O intenso interesse do espectador pela ironia dramática pode, porém, ter causa diferente. Em alguns dos exemplos citados, fica evidente que a ignorância da vítima é consciente. O que dizer, entretanto, sobre o nível do inconsciente? Se Nora (Casa de boneca) não se dá conta de ser maltratada pelo marido, talvez seja por, no fundo, isso lhe interessar e ela preferir, por enquanto, não ter de agir a esse respeito. Se Norma Desmond (Gloria Swanson em O crepúsculo dos deuses) ignora o fato de não mais ser uma diva, é provavelmente porque sabê-lo lhe seria doloroso demais. Quanto a Édipo (Édipo rei), certamente reprime verdades muito insuportáveis para ele.

O fenômeno é, sem dúvida, idêntico no mundo concreto. A fronteira entre o que sabemos conscientemente e o que intuímos ou sentimos é, com freqüência, imperceptível. Em alguns dos exemplos citados, a palavra “ignorar” pode ser forte demais. A vítima da ironia dramática, em muitos casos, não ignora, prefere antes ignorar ou se recusa a acreditar – pode, aliás, suspeitar daquilo que nós, espectadores, já sabemos. Talvez por isso, maridos (ou mulheres) traídos, tanto na vida como na ficção, sejam sempre os últimos “a saber”.

Em conseqüência disso, explorar uma ironia dramática consiste, muitas vezes, em colocar em cena toda a energia que o inconsciente humano gasta tentando evitar que o consciente admita algumas verdades por demais cruéis. Assim sendo, a ironia dramática daria conta, com mais precisão e profundidade, da psicologia dos personagens. Ainda aqui, é fácil imaginar o prazer do espectador ao perceber nos outros o que ele vivencia cotidianamente, ainda que sem se dar conta.
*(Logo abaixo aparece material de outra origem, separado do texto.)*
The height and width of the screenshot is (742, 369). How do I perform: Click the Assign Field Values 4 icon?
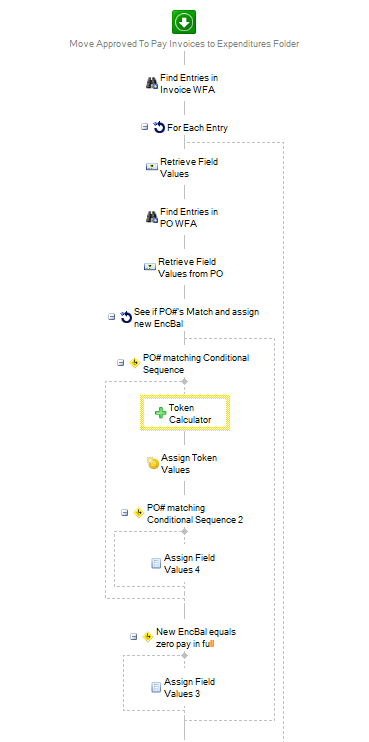pos(156,563)
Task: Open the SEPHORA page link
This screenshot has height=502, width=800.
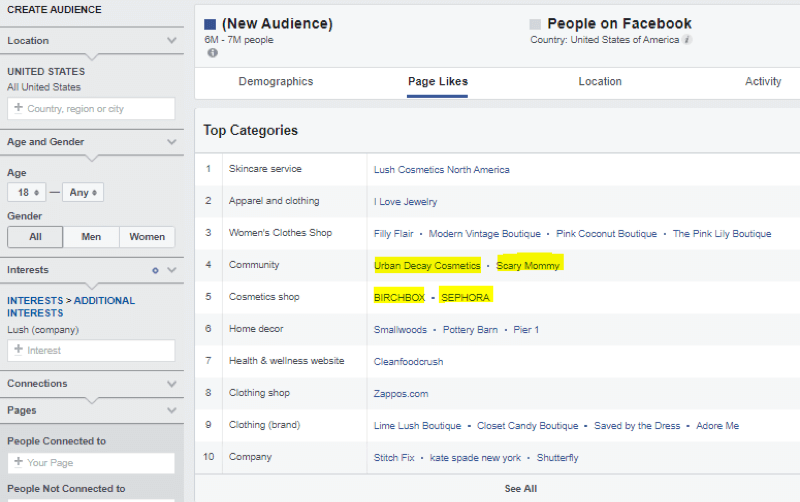Action: point(465,297)
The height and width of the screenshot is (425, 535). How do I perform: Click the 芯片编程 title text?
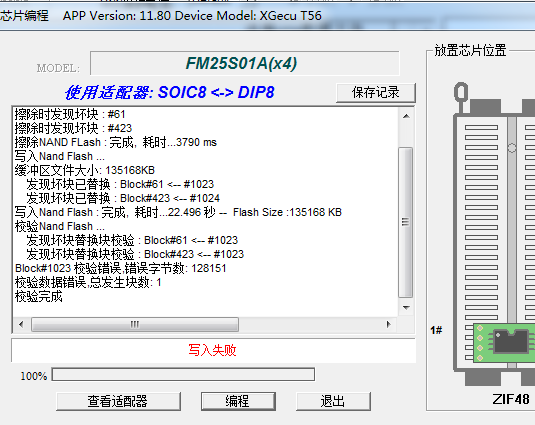coord(24,16)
Além de O crepúsculo dos deuses, Casa de boneca e Édipo rei, outras três obras ilustram com perfeição essa oposição entre saber consciente e saber reprimido: Morte de um caixeiro- viajante, Mentira / A sombra de uma dúvida e Festa de família. Na peça de Arthur Miller, Willy Loman recusa a verdade porque ela é penosa demais, mas sentimos que ele se aproxima da lucidez, dando até a impressão de tê-la compreendido. É o que faz da peça obra tão rica, profunda e fascinante. No filme dirigido por Hitchcock, sabemos que Charlie (Joseph Cotten) é assassino procurado pela polícia; sua família o ignora. E, no entanto, a sobrinha (Tereza Wright) suspeita de algo e, aos poucos, sua intuição se transforma em certeza. Todo o segundo ato descreve o processo dessa revelação. Finalmente, em Festa de família, pensamos que Christian (Ulrich Thomsen) diz a verdade quando acusa seu pai de abuso sexual. Atenção: nenhuma prova formal nos é oferecida, além da força dramática que nos impulsiona inconscientemente a identificar-nos com o personagem em conflito. Ora, a maioria dos convidados dessa festa de família não acredita em Christian: alguns nada sabem; outros reprimem o que inconscientemente já sabem; outros ainda (o pai e a mãe) mentem. Todos, porém, de uma maneira ou de outra, preferem não encarar a intolerável verdade. Uma das grandes qualidades de Festa de família é a descrição, durante grande parte do segundo ato, da lenta e dolorosa tomada de consciência dos participantes da festa.